→ **Goals**
- a) Can you extract, word for word, the part of the John Olsen biography that opens with the words containing "Returning to Sydney in 1960, Olsen" and closes with "his famous landscapes."?
- b) Could you extend the John Olsen biography, carrying it on from its last sentence?

→ **Excerpt provided**
┌──
Photo of ArtistJohn Olsen was born in Newcastle in 1928. He moved to Bondi Beach in 1935 with his family, attending school at Paddington Junior Technical High. At the outbreak of World War II, Olsen’s father enlisted in the Australian Army and his mother and sister went to stay with relatives in Yass, leaving Olsen to board at St Joseph’s College, Hunters Hill. After leaving school in 1943, he became a clerk and freelanced as a cartoonist. In 1946, he began evening classes at the Julian Ashton Art School in Sydney. In 1947, he transferred to the Dattillo Rubbo Art School to learn more about life drawing, returning to the Julian Ashton Art School from 1950 to 1953, where he studied under John Passmore. He also took art classes at the Desiderius Orban Art School, the Auburn School and East Sydney Technical College, where he was taught by Godfrey Miller. *

In 1957, the Sydney Morning Herald art critic, Paul Haefliger, impressed by Olsen’s artworks, persuaded Sydney businessman Robert Shaw to provide Olsen with a private scholarship to go to Europe and paint. Olsen travelled from the U.K. to Paris, where he learnt etching at S.W. Hayter’s Atelier 17 workshop, and then on to Portugal and Spain, finally settling at a house in Majorca, where he lived until 1960.* During this period, he was influenced by the Tachist artists Antoni Tàpies and Jean Dubuffet and developed an interest in Eastern philosophy and poetry, which has continued to inspire his work.**

Returning to Sydney in 1960, Olsen lived in Victoria Street, Woolloomooloo, in a loose-knit creative community with many of Sydney’s leading younger artists, including Clifton Pugh, Fred Williams and Albert Tucker. Later, he stayed for some months at Paul Haefliger’s former house in the old gold mining town of Hill End, before eventually settling at Watson’s Bay with his young family.* Soon after his return to Australia, he painted the exuberant Spanish encounter, 1960, which encapsulates a vitality stemming from his experience of Spain combined with the pulsating activity of Sydney’s inner-city life.** He also continued his lifelong fascination with Sydney Harbour, painting seascapes as well as his famous landscapes.

Olsen returned to Europe in 1965 and spent almost two years in Portugal. Inspired by the colours and rhythms of Portuguese village life, he produced works such as The chapel, 1966, and supervised the weaving of tapestry designs, including Joie de vivre, 1964-65, at the Portalegre Tapestry Workshop.**

Returning to Sydney in 1967, Olsen supplemented his income from art by teaching at East Sydney Technical College, Desiderius Orban’s school and the Mary White Art School as well as lecturing to Architecture students at the University of New South Wales. In 1968, he ran his own art school at the Bakery Art School, but this only lasted a year. In 1969, the Olsen family moved to Clifton Pugh’s collective of artists at Dunmoochin, in Victoria. On their return to Sydney in 1971, Olsen bought a large property at Dural, north-west of Sydney, and here built a large house and studio. This was the base from which he ventured on many painting and drawing expeditions, including one memorable visit to Lake Eyre in flood in 1974, which became the subject of a major series of paintings and prints. A vast space, the lake embodies the concepts of ‘the void’ and ‘the edge’ which have been seminal to his development.** In 1980, Olsen moved to Wagga Wagga to join fellow artist Noela Hjorth and, later, they moved to Clarendon in the Adelaide Hills, where he lived and worked until the end of the relationship in 1987. He returned to Sydney’s artistic community in Paddington. Then, in 1989, he moved to Wentworth Falls in the Blue Mountains with his fourth wife, Katherine. In 1999, they moved to a large property, Owlswood, near Bowral, and, in 2011, to a seaside property at Avoca Beach on the Central Coast. Olsen calls himself a “wandering minstrel”, a fitting title considering his varied abodes.
└──
→ **Data segment**
┌──
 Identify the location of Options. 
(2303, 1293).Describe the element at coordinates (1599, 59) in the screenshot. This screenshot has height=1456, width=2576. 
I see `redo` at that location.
└──
→ **Outputs in order**
- a)
Returning to Sydney in 1960, Olsen lived in Victoria Street, Woolloomooloo, in a loose-knit creative community with many of Sydney’s leading younger artists, including Clifton Pugh, Fred Williams and Albert Tucker. Later, he stayed for some months at Paul Haefliger’s former house in the old gold mining town of Hill End, before eventually settling at Watson’s Bay with his young family.* Soon after his return to Australia, he painted the exuberant Spanish encounter, 1960, which encapsulates a vitality stemming from his experience of Spain combined with the pulsating activity of Sydney’s inner-city life.** He also continued his lifelong fascination with Sydney Harbour, painting seascapes as well as his famous landscapes.

- b)
Olsen’s first group exhibitions were in 1956. His work was selected for Contemporary Australian paintings: Pacific Loan Exhibition on board Orient Line S.S. Orcades, an exhibition that took what was seen as the best Australian art on an ocean cruise as a form of cultural exchange. Also, in 1956 he exhibited at Macquarie Galleries in Sydney with John Passmore, Ralph Balson, Robert Klippel, Eric Smith and William Rose. This exhibition, Direction 1, was later credited with bringing Abstract Expressionism to Australia. Olsen held his first solo exhibition, also at Macquarie Galleries, in 1958, for which he sent works to Australia from Spain. In 1960, he first exhibited overseas at Galerie Lambert in Paris. Since then, Olsen has held numerous solo and group exhibitions throughout Australia, including a retrospective of his work held at the National Gallery of Victoria & the Art Gallery of NSW in 1992.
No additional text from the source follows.